Provided material:

::::

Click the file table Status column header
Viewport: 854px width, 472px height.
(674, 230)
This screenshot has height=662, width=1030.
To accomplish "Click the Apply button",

::::

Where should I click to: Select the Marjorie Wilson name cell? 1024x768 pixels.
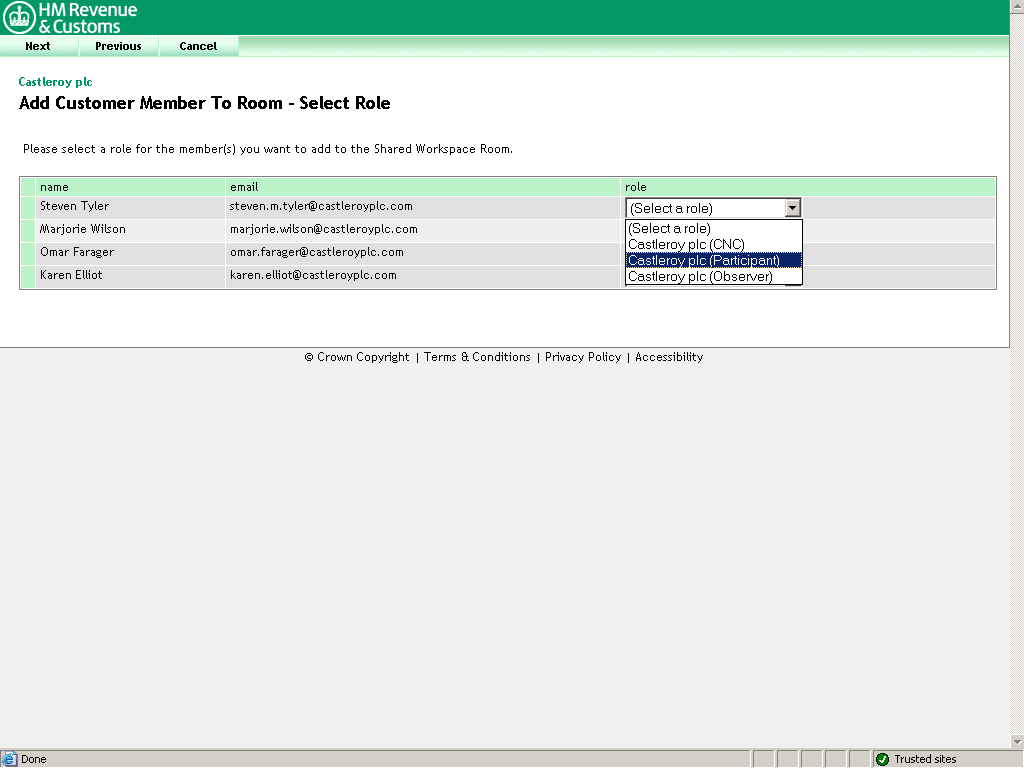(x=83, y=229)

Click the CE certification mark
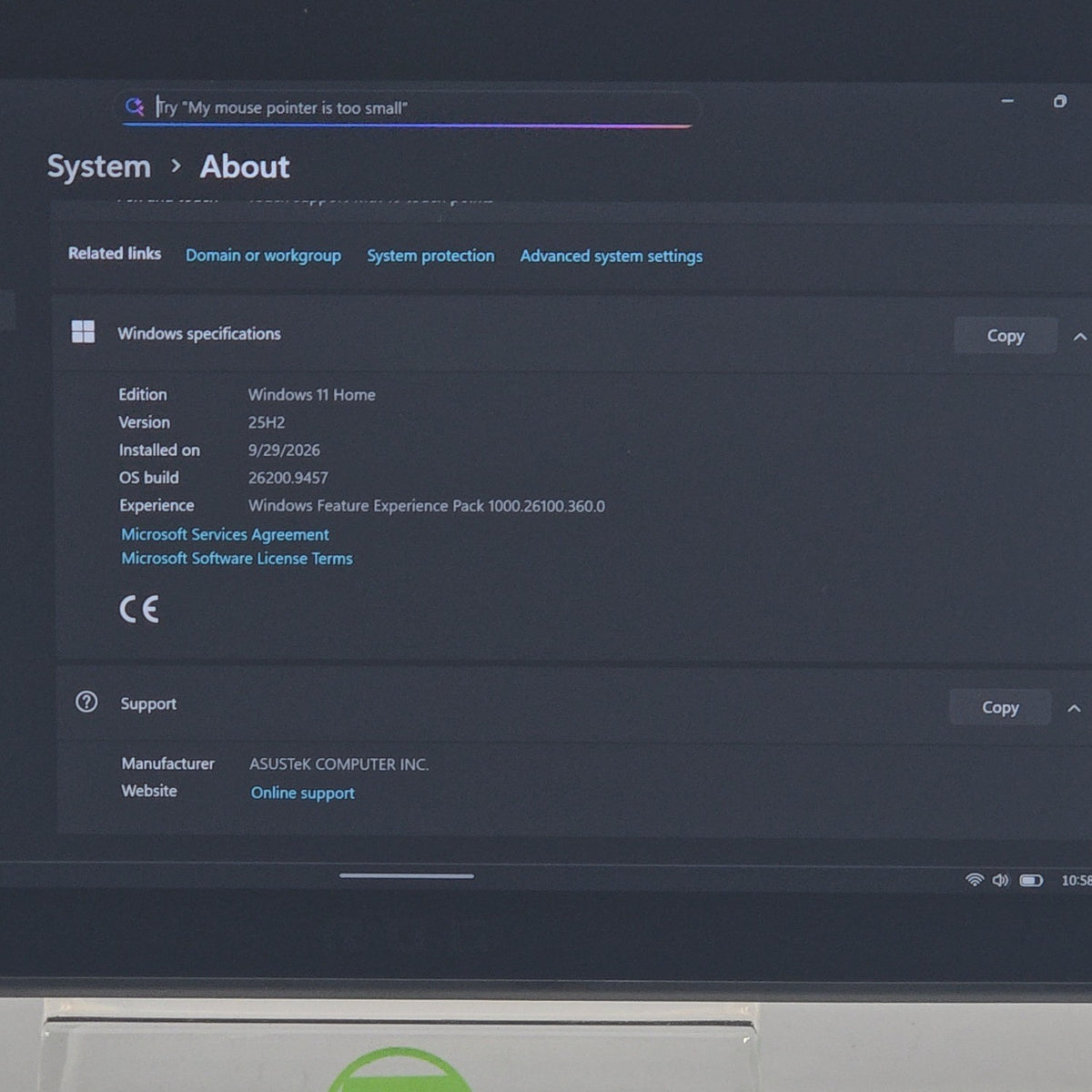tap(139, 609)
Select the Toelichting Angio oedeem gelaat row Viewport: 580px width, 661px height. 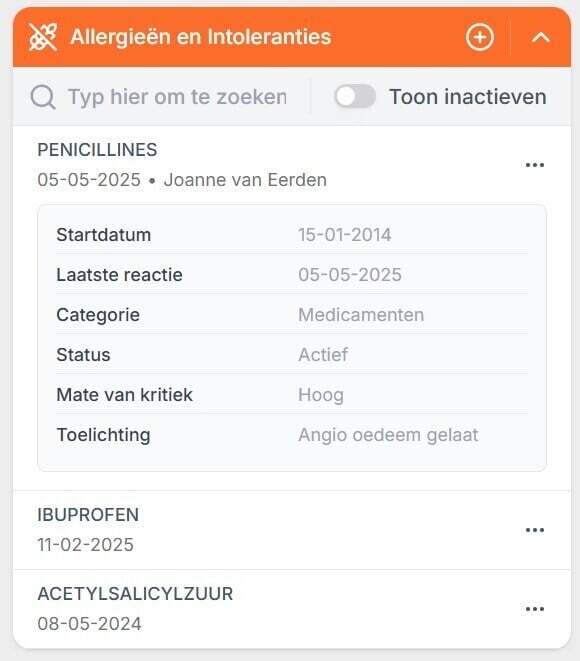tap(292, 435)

::::

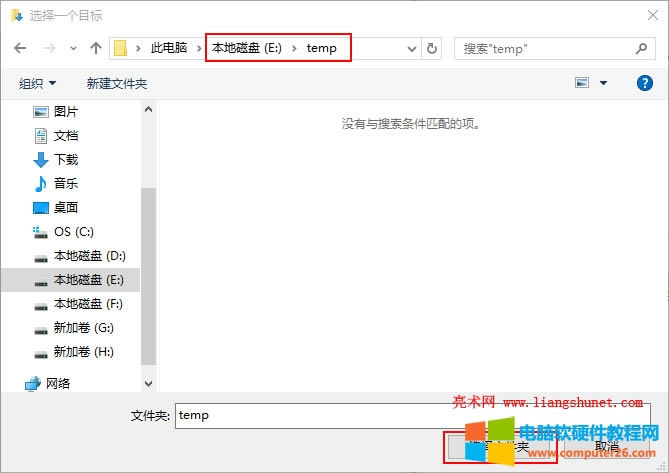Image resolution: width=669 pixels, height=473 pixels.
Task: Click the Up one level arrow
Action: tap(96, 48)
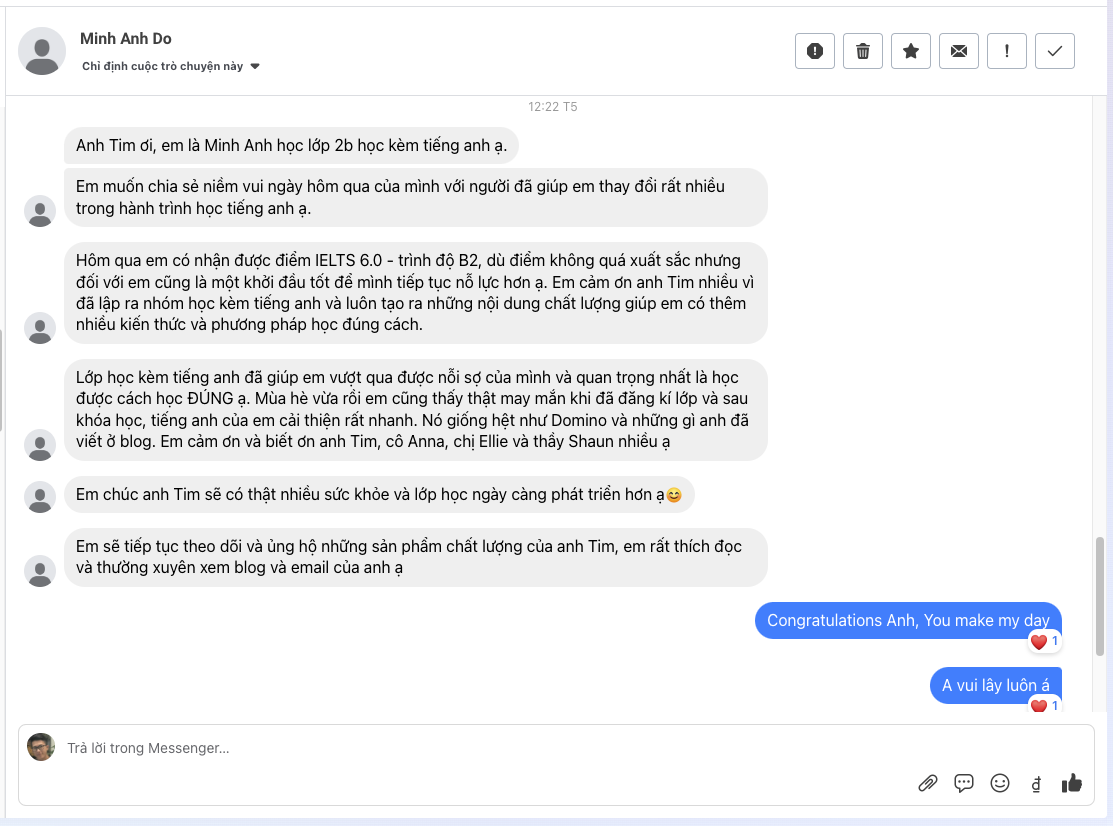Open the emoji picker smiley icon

::::

Please rewrite the records from the line containing "Image resolution: width=669" through the line containing "Open the emoji picker smiley icon", swapping "Up one level" for "Back" and changing nothing else. Give back only those lines, leaving out the pictures.

Expected answer:
Image resolution: width=669 pixels, height=473 pixels.
Task: Click the Back arrow
Action: tap(96, 48)
Open the emoji picker smiley icon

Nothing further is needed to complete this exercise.